## TASK REQUIREMENTS:
Locate every line in the material below that contains the word "height" and copy each of those lines.

## MATERIAL FOR THIS EXERCISE:
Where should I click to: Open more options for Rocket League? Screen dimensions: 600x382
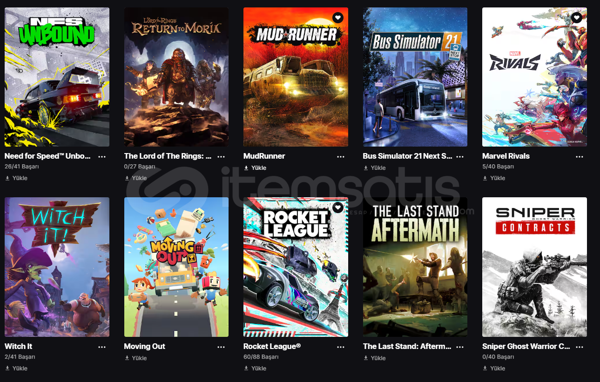(x=341, y=347)
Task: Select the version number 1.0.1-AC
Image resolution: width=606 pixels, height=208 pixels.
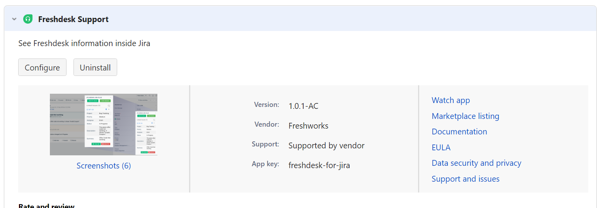Action: [x=304, y=106]
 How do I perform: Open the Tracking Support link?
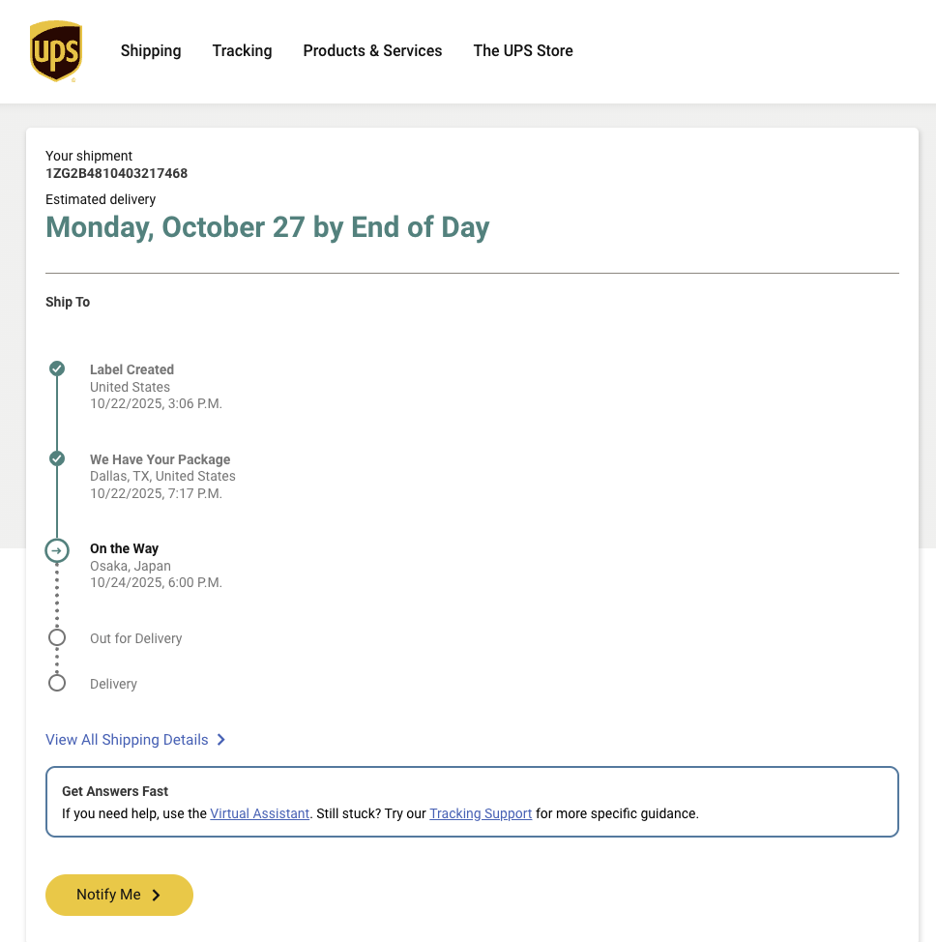[481, 813]
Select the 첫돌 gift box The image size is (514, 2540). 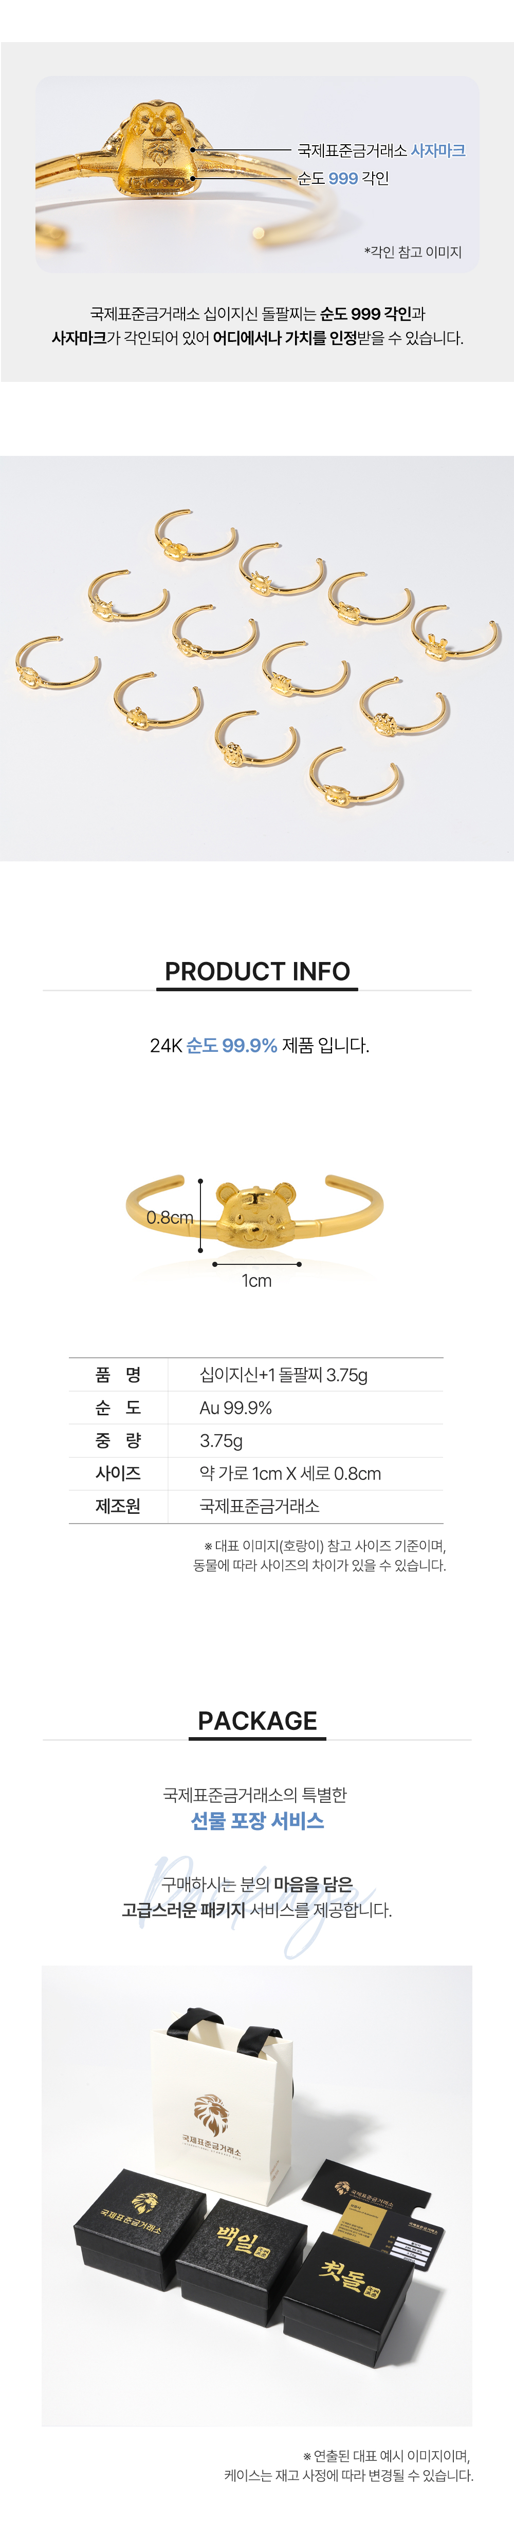[x=347, y=2285]
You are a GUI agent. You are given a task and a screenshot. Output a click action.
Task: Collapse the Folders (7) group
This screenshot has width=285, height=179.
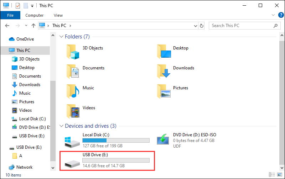pyautogui.click(x=61, y=37)
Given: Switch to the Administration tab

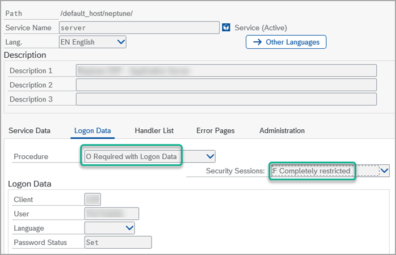Looking at the screenshot, I should [281, 130].
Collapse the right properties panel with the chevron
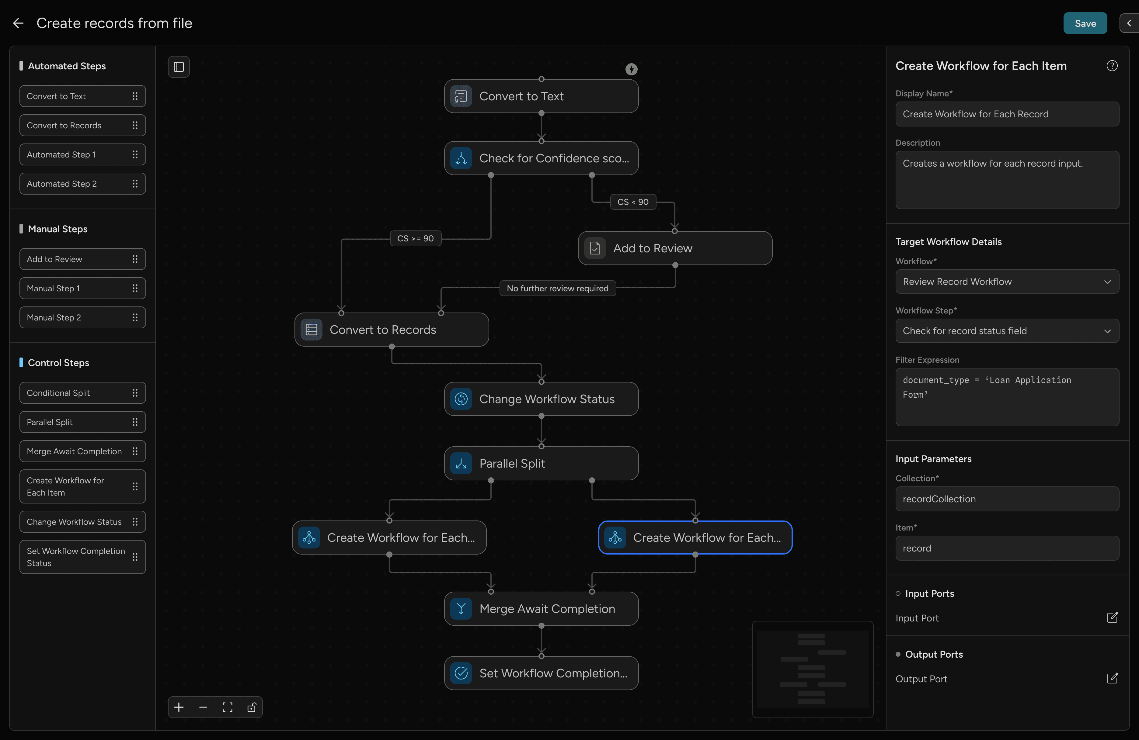1139x740 pixels. point(1128,23)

## REPLY:
Image resolution: width=606 pixels, height=208 pixels.
This screenshot has width=285, height=179.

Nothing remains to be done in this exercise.